(Stored items from a collection)
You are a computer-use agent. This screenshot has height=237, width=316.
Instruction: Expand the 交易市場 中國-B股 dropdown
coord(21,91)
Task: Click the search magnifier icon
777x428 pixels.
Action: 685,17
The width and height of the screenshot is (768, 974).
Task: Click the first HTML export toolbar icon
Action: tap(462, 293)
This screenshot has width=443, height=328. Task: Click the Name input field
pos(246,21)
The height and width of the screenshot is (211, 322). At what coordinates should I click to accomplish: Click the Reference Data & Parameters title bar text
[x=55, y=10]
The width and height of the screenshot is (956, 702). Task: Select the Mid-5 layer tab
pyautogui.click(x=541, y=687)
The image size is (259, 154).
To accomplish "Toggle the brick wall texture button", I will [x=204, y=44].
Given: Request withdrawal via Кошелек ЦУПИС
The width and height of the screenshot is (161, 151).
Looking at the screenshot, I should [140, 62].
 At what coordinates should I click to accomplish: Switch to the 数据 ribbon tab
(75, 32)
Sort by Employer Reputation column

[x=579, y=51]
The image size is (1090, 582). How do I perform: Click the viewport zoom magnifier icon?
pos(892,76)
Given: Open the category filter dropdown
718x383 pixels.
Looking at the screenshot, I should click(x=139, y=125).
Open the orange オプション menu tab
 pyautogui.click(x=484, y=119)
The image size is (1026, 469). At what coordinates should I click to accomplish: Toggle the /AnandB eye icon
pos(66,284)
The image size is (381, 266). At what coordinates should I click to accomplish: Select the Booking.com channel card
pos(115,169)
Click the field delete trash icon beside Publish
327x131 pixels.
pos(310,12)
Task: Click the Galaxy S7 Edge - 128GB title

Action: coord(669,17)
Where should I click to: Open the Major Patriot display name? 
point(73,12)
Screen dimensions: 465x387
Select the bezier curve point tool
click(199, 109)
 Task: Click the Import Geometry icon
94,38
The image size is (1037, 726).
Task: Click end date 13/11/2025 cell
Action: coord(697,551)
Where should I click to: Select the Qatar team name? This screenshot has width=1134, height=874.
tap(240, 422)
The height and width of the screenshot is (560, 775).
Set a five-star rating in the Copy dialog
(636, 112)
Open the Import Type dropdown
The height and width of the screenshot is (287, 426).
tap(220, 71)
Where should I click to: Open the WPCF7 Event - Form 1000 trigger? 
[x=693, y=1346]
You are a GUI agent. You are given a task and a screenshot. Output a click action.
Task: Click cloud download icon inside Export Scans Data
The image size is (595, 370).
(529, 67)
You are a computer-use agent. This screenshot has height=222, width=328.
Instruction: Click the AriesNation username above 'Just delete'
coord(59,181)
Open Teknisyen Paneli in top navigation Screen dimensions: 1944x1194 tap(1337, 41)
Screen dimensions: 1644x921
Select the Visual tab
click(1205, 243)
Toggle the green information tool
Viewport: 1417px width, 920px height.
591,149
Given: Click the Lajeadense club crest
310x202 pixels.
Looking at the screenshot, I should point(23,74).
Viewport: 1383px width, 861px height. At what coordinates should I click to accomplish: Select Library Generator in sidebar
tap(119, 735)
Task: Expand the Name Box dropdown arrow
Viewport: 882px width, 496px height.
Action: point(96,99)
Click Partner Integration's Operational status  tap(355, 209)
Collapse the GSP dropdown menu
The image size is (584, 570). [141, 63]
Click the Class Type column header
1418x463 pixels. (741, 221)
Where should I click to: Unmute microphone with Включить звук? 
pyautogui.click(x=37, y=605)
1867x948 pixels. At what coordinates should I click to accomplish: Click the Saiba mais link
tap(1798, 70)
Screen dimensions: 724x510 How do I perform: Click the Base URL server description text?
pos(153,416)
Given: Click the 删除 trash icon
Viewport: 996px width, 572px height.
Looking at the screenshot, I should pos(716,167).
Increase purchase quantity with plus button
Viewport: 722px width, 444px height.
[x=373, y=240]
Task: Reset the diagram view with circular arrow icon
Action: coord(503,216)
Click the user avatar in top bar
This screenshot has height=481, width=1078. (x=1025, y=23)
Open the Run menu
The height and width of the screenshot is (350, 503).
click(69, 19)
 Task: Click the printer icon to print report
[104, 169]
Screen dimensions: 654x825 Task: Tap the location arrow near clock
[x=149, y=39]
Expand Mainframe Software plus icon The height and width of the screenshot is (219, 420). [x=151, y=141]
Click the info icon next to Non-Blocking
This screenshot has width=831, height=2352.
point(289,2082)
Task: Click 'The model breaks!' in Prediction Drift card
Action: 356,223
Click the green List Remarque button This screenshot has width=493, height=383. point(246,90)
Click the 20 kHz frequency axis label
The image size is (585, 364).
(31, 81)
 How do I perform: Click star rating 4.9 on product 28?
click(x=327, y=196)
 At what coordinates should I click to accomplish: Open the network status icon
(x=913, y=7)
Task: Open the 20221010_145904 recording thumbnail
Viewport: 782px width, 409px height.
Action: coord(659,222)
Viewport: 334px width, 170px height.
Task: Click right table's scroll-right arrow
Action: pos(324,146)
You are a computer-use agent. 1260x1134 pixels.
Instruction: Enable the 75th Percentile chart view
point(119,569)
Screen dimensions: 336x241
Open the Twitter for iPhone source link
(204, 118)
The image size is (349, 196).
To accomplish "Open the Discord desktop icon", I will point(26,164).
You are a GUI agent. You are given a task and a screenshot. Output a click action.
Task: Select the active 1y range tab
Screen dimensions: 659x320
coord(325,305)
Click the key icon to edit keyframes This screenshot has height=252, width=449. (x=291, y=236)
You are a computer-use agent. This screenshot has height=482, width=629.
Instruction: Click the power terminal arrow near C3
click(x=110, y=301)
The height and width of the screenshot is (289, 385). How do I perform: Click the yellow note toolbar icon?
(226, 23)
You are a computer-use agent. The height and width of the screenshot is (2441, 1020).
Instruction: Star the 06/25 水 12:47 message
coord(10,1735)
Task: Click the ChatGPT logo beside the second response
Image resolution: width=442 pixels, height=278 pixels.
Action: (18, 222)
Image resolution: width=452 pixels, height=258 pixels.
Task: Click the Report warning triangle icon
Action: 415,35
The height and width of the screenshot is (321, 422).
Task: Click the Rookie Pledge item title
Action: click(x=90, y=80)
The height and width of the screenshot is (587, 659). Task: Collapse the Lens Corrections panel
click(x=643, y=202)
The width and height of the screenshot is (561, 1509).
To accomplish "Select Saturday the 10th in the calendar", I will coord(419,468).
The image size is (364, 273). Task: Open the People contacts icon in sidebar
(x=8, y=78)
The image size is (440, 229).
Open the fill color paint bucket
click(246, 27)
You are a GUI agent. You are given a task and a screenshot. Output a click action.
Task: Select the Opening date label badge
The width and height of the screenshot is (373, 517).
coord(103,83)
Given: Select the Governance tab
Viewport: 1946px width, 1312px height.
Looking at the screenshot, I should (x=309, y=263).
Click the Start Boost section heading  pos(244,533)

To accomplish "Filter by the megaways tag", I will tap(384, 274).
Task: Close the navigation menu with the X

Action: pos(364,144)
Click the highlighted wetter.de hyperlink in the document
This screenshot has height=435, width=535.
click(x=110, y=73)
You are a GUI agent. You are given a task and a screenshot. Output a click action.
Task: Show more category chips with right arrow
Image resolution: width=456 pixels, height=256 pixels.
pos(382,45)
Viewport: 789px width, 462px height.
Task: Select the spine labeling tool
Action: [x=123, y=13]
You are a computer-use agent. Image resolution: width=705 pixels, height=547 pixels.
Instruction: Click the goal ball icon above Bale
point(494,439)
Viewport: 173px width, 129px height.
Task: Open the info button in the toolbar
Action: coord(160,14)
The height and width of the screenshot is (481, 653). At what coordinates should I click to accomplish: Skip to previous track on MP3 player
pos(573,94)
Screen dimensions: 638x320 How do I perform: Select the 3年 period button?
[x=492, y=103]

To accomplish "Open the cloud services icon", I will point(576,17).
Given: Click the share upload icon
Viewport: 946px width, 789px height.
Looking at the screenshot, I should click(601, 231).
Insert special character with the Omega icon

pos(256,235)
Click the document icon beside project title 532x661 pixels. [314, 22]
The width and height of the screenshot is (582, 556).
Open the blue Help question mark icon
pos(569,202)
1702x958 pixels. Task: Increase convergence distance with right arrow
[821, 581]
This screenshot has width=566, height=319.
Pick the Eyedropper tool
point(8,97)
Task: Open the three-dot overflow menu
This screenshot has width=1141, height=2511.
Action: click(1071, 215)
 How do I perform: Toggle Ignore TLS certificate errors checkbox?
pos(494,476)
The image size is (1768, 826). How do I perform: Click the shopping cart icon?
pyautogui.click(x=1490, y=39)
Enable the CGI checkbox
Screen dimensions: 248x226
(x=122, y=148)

TASK DESCRIPTION:
Nothing should appear in the answer except the lines above from the line with "Task: Click cloud" through the line with "Click the info icon next to Non-Blocking", both included, written out exactly.

FINAL ANSWER:
Task: Click cloud download icon inside Export Scans Data
The image size is (595, 370).
(529, 67)
You are a computer-use agent. This screenshot has height=222, width=328.
Instruction: Click the AriesNation username above 'Just delete'
coord(59,181)
Open Teknisyen Paneli in top navigation Screen dimensions: 1944x1194 tap(1337, 41)
Screen dimensions: 1644x921
Select the Visual tab
click(1205, 243)
Toggle the green information tool
Viewport: 1417px width, 920px height.
591,149
Given: Click the Lajeadense club crest
310x202 pixels.
Looking at the screenshot, I should point(23,74).
Viewport: 1383px width, 861px height. At what coordinates should I click to accomplish: Select Library Generator in sidebar
tap(119, 735)
Task: Expand the Name Box dropdown arrow
Viewport: 882px width, 496px height.
Action: point(96,99)
Click Partner Integration's Operational status  tap(355, 209)
Collapse the GSP dropdown menu
The image size is (584, 570). [141, 63]
Click the Class Type column header
1418x463 pixels. (741, 221)
Where should I click to: Unmute microphone with Включить звук? 
pyautogui.click(x=37, y=605)
1867x948 pixels. At what coordinates should I click to accomplish: Click the Saiba mais link
tap(1798, 70)
Screen dimensions: 724x510 How do I perform: Click the Base URL server description text?
pos(153,416)
Given: Click the 删除 trash icon
Viewport: 996px width, 572px height.
Looking at the screenshot, I should pos(716,167).
Increase purchase quantity with plus button
Viewport: 722px width, 444px height.
[x=373, y=240]
Task: Reset the diagram view with circular arrow icon
Action: coord(503,216)
Click the user avatar in top bar
This screenshot has height=481, width=1078. (x=1025, y=23)
Open the Run menu
The height and width of the screenshot is (350, 503).
click(69, 19)
 Task: Click the printer icon to print report
[104, 169]
Screen dimensions: 654x825 Task: Tap the location arrow near clock
[x=149, y=39]
Expand Mainframe Software plus icon The height and width of the screenshot is (219, 420). [x=151, y=141]
Click the info icon next to Non-Blocking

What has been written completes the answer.